## Instructions to follow
Please answer from the nutrition passage: within what time after a resistance training session should the protein be consumed?

## Source passage
Protein is used by the body to build and maintain muscle performance, so just under one-quarter of your total calories should be protein. It takes longer to digest protein, so it's best to eat proteins two to three hours before you exercise.

"This includes foods from the milk and meat and alternate food groups. When including resistance training, the protein content (10 to 20g) should be consumed within one hour of that session," says Janzen. "That is why so many suggest 500 ml chocolate milk. It gives you 55 g of carbs, 16 g of protein and more electrolytes than your typical sport drink!"

Fats are difficult to digest and convert to energy. Fats carry a lot of energy, but the problem is they are not easily broken down for that quick energy you need, so keep these to no more than one-third of what's on your plate. Don't fear fat; it adds flavour and keeps you feeling fuller longer. So, if  eating a higher fat meal, allow for two to three hours before heading out.

Stored data entries:
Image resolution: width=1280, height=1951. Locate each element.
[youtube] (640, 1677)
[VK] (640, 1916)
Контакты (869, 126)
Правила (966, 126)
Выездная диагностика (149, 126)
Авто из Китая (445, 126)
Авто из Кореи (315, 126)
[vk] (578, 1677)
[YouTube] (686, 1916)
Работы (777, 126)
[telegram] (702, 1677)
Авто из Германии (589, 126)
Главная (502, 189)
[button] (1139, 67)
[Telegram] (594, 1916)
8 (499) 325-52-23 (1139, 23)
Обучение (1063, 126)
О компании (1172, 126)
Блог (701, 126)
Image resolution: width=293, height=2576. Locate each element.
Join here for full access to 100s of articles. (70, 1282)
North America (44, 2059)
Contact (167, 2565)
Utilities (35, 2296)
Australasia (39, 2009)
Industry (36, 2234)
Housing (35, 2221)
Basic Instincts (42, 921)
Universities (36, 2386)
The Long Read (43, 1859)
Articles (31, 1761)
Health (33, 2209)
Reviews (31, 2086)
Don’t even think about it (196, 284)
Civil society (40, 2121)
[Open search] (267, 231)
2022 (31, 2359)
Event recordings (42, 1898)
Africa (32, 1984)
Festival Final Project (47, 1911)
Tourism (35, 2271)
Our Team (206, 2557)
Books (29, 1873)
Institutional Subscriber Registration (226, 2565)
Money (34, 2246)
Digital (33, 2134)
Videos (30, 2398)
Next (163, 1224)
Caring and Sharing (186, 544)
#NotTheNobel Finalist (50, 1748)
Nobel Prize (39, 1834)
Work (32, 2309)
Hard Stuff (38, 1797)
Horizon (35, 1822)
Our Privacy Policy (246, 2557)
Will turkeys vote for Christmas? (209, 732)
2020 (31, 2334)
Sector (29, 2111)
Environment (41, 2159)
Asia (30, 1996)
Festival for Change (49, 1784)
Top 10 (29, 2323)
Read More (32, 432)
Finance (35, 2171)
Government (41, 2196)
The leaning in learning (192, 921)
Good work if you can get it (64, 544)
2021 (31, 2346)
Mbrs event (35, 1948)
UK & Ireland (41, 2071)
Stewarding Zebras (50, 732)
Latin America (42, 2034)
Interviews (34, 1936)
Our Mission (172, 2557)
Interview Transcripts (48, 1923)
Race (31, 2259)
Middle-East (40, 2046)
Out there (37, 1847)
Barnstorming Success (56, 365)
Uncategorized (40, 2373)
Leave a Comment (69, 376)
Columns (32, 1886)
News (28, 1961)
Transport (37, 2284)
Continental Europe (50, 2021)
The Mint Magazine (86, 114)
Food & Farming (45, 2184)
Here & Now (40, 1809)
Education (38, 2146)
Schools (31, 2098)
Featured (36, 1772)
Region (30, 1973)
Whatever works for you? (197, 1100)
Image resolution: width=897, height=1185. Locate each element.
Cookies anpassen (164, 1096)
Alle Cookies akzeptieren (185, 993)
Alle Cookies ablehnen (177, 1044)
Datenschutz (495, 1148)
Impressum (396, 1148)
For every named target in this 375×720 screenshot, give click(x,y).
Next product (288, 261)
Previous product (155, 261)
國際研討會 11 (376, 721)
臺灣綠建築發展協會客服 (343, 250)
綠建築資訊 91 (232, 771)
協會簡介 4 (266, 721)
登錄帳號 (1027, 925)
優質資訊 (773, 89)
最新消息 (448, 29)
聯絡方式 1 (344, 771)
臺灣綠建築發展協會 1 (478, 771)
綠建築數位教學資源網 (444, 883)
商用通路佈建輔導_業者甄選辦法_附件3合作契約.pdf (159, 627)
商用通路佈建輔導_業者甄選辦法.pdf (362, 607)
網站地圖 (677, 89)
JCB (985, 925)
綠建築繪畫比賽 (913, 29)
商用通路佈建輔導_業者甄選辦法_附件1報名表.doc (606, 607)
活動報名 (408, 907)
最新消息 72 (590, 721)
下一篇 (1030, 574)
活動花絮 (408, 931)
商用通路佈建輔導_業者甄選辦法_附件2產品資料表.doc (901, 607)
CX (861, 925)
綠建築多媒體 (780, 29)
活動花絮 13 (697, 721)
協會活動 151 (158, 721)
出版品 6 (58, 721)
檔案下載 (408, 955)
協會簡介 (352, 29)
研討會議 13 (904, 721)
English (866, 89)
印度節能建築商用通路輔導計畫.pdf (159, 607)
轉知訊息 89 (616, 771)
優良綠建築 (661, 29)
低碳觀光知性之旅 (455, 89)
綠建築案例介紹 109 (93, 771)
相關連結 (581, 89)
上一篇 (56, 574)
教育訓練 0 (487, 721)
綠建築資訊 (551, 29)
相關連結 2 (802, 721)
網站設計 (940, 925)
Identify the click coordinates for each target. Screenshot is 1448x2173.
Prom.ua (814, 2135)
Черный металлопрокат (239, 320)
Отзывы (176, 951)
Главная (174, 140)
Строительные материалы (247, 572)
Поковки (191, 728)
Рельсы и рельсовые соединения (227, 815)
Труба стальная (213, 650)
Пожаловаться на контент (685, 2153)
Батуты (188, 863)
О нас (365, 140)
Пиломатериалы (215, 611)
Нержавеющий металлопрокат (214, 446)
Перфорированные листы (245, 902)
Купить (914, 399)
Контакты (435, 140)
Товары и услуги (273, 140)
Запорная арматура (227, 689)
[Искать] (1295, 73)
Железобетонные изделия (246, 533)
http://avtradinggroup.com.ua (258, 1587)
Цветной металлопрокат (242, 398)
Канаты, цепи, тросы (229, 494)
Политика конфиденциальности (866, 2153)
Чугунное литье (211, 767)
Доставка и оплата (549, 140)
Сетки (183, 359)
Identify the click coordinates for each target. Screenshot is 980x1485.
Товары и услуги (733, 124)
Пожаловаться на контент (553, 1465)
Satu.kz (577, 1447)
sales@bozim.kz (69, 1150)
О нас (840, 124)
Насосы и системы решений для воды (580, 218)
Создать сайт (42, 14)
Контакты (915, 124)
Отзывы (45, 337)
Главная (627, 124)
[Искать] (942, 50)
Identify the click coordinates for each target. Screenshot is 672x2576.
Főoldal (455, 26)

## Task solution
Within one hour of that session.